• EXERCISE OBJECTIVE
Retype the lines of the listing below exactly, from the line containing "How do I perform: Click the State" through the line containing "[x=178, y=249]", both included, and nothing else.

Listing excerpted from a collection
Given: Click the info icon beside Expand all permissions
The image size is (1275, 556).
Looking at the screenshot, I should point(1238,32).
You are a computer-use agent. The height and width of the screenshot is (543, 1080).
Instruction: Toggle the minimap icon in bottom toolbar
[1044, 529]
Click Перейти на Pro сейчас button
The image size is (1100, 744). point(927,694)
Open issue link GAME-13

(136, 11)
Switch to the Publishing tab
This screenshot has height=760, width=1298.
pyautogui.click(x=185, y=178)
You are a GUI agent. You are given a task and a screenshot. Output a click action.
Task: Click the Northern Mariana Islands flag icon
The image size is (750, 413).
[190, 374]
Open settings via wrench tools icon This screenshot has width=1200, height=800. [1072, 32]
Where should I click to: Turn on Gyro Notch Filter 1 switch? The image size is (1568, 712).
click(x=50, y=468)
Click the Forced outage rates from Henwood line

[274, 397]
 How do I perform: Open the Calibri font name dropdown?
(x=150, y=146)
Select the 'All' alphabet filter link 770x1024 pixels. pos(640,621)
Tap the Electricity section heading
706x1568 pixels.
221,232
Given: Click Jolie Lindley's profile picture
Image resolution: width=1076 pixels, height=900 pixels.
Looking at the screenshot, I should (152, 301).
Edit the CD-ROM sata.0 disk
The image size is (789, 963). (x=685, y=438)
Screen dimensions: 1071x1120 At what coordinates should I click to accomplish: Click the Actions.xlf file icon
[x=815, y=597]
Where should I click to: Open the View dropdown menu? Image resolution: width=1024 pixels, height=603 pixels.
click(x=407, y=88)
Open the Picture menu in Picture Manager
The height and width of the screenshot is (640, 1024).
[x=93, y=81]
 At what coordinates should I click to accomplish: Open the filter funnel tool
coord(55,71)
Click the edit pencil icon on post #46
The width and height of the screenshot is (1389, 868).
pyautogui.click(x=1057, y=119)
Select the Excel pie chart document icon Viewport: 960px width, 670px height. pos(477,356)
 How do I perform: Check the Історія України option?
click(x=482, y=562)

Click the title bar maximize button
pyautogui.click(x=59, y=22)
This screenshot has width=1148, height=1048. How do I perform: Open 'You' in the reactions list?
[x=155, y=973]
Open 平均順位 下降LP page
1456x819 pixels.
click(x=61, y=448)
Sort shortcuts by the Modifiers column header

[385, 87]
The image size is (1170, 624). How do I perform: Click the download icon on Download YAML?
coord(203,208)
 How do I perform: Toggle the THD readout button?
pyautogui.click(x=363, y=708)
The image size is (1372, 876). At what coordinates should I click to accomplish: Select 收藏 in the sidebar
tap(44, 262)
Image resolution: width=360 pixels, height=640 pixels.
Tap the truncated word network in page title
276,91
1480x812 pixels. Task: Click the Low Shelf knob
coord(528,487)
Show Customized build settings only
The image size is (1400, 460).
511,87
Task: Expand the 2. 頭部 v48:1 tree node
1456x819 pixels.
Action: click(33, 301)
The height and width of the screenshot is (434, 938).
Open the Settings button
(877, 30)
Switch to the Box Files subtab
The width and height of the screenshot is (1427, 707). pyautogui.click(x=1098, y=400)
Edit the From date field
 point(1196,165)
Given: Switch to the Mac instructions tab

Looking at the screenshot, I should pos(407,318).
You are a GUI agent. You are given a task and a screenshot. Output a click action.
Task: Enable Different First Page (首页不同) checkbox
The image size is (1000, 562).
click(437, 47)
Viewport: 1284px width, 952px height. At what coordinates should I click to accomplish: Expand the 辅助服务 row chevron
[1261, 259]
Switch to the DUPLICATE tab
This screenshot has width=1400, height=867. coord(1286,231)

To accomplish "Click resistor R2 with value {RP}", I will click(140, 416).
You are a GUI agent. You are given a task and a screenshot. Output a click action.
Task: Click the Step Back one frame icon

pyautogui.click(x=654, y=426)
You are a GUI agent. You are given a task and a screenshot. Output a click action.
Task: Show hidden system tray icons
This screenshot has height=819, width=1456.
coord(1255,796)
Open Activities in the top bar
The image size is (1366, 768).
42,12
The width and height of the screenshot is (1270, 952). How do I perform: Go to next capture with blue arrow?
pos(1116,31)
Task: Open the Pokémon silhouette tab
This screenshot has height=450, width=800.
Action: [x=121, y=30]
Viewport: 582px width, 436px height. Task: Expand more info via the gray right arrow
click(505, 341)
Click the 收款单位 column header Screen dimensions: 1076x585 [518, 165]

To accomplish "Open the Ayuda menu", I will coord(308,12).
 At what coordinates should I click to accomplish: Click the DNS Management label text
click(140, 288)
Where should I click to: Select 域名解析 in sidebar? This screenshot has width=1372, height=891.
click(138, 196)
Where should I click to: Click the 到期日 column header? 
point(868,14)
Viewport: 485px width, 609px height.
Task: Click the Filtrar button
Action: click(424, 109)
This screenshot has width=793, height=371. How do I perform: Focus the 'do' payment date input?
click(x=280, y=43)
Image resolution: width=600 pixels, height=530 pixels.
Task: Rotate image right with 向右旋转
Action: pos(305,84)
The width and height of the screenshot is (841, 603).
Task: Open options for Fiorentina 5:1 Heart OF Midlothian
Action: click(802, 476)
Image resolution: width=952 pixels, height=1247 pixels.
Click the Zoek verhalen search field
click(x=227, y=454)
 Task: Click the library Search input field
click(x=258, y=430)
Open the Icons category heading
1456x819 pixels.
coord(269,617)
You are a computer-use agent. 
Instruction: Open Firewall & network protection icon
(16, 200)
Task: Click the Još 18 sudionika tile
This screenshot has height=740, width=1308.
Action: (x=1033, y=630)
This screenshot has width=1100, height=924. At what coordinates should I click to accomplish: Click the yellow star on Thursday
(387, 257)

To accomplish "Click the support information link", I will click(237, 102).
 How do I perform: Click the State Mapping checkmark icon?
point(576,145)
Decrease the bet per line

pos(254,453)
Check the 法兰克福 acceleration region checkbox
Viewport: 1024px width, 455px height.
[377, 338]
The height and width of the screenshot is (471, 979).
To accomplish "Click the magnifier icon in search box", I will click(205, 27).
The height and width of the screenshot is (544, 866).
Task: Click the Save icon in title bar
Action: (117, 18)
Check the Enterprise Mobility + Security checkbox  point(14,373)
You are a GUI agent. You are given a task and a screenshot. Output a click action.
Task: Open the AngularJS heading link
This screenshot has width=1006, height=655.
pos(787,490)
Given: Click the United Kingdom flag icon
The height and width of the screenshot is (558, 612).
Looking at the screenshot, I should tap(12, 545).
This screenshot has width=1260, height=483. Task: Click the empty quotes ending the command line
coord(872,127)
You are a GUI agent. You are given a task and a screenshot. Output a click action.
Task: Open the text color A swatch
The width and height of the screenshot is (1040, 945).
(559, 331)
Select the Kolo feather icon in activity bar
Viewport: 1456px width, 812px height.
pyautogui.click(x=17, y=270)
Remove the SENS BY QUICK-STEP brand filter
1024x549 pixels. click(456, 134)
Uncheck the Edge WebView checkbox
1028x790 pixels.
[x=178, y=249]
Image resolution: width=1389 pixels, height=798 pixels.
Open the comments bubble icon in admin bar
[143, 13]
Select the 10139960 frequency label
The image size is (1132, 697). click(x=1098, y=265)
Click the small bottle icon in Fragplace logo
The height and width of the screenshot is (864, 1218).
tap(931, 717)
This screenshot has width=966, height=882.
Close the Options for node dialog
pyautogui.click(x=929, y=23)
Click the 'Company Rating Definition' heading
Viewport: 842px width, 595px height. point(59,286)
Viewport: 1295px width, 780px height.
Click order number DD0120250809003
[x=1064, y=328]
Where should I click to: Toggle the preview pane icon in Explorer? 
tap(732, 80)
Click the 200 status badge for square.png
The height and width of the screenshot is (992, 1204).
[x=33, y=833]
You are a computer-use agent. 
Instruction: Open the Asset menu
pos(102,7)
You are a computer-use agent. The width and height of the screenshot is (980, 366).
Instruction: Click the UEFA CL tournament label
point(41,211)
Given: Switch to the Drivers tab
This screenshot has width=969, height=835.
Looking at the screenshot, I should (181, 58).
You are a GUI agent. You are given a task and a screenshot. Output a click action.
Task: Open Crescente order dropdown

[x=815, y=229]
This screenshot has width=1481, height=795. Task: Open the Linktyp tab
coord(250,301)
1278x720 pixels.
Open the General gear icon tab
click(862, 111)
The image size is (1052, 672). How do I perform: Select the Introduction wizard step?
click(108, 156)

• EXERCISE RESULT
 How do I perform: Click the State Mapping checkmark icon?
point(576,145)
Decrease the bet per line

pos(254,453)
Check the 法兰克福 acceleration region checkbox
Viewport: 1024px width, 455px height.
[377, 338]
The height and width of the screenshot is (471, 979).
To accomplish "Click the magnifier icon in search box", I will click(205, 27).
The height and width of the screenshot is (544, 866).
Task: Click the Save icon in title bar
Action: (117, 18)
Check the Enterprise Mobility + Security checkbox  point(14,373)
You are a GUI agent. You are given a task and a screenshot. Output a click action.
Task: Open the AngularJS heading link
This screenshot has width=1006, height=655.
pos(787,490)
Given: Click the United Kingdom flag icon
The height and width of the screenshot is (558, 612).
Looking at the screenshot, I should tap(12, 545).
This screenshot has width=1260, height=483. Task: Click the empty quotes ending the command line
coord(872,127)
You are a GUI agent. You are given a task and a screenshot. Output a click action.
Task: Open the text color A swatch
The width and height of the screenshot is (1040, 945).
(559, 331)
Select the Kolo feather icon in activity bar
Viewport: 1456px width, 812px height.
pyautogui.click(x=17, y=270)
Remove the SENS BY QUICK-STEP brand filter
1024x549 pixels. click(456, 134)
Uncheck the Edge WebView checkbox
1028x790 pixels.
[x=178, y=249]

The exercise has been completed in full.